----- Available records
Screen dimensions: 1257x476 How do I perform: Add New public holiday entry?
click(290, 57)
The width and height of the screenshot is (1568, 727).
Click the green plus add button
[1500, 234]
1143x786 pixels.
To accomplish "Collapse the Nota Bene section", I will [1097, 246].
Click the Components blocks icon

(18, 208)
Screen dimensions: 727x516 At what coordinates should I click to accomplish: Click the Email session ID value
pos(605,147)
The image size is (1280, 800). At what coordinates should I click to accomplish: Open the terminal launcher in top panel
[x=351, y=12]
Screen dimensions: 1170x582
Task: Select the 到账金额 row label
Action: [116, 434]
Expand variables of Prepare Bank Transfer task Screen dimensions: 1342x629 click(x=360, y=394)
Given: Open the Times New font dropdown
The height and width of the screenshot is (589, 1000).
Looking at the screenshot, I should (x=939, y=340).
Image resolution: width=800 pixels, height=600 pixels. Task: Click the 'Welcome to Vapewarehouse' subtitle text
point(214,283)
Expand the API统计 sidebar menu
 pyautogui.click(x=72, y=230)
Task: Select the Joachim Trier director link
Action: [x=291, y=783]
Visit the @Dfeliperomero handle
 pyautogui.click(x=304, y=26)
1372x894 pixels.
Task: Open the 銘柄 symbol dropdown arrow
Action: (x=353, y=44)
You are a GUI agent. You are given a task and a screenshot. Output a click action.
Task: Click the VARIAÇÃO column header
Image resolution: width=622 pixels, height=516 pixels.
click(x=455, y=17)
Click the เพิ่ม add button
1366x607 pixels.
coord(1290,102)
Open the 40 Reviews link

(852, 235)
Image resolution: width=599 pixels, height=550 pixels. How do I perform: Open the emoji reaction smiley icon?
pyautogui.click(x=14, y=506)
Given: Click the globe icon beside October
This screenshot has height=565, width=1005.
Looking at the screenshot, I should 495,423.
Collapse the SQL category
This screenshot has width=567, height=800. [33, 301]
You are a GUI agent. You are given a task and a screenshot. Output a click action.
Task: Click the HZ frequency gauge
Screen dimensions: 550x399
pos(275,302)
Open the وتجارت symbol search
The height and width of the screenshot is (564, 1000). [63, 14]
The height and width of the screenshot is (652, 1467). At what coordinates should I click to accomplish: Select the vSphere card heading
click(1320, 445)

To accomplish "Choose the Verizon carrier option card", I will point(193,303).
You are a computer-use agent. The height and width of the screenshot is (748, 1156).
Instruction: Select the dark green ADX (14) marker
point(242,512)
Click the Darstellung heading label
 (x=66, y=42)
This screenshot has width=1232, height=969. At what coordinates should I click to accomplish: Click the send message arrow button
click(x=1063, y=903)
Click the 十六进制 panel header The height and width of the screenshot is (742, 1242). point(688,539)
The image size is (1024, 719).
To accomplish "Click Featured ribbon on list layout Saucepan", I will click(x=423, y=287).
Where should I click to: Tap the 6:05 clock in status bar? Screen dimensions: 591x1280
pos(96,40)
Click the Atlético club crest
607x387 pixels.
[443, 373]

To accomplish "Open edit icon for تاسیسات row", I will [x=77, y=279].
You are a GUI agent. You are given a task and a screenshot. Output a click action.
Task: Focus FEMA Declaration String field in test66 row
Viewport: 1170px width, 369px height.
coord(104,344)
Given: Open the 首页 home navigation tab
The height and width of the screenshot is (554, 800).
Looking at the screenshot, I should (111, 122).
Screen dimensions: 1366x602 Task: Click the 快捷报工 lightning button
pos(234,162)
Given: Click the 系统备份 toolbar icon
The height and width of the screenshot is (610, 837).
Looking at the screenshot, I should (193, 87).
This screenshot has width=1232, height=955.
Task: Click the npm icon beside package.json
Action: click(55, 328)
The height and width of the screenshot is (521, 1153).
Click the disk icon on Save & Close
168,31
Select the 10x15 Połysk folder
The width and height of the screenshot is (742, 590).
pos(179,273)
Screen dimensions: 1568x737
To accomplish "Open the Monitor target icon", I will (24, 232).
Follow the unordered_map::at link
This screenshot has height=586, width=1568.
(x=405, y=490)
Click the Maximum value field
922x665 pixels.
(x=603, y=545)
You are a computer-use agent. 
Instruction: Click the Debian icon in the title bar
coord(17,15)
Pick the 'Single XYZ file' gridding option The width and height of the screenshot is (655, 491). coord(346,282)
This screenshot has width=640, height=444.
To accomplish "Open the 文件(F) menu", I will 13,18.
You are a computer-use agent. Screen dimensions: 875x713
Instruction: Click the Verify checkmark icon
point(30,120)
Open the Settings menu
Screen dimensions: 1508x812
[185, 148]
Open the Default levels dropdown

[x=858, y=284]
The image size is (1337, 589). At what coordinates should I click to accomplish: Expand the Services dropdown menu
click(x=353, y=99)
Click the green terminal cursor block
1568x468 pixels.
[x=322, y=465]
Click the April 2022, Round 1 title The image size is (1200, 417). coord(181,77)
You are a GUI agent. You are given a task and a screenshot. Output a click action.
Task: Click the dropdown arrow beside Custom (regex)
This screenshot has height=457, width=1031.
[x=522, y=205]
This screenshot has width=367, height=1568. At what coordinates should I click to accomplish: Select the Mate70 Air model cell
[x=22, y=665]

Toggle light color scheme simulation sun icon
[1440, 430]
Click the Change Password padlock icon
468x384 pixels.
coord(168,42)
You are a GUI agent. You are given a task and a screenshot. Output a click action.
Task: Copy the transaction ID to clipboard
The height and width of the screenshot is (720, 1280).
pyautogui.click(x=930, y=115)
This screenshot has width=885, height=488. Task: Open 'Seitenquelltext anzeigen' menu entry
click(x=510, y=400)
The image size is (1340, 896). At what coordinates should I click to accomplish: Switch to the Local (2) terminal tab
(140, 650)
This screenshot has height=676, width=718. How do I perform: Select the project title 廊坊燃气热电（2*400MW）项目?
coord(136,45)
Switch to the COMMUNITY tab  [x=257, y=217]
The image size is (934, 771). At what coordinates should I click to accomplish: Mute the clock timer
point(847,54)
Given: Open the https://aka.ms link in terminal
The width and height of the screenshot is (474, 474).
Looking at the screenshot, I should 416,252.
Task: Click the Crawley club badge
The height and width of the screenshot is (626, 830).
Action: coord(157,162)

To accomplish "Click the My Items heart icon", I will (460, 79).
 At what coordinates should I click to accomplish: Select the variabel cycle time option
----------
Filter these records, keeping every line where the word "will" occurs.

## Output for this task
To accomplish "Collapse the Nota Bene section", I will [1097, 246].
To accomplish "Choose the Verizon carrier option card", I will point(193,303).
To accomplish "Click Featured ribbon on list layout Saucepan", I will click(x=423, y=287).
To accomplish "Open edit icon for تاسیسات row", I will [x=77, y=279].
To accomplish "Open the Monitor target icon", I will (24, 232).
To accomplish "Open the 文件(F) menu", I will 13,18.
To accomplish "Click the My Items heart icon", I will (460, 79).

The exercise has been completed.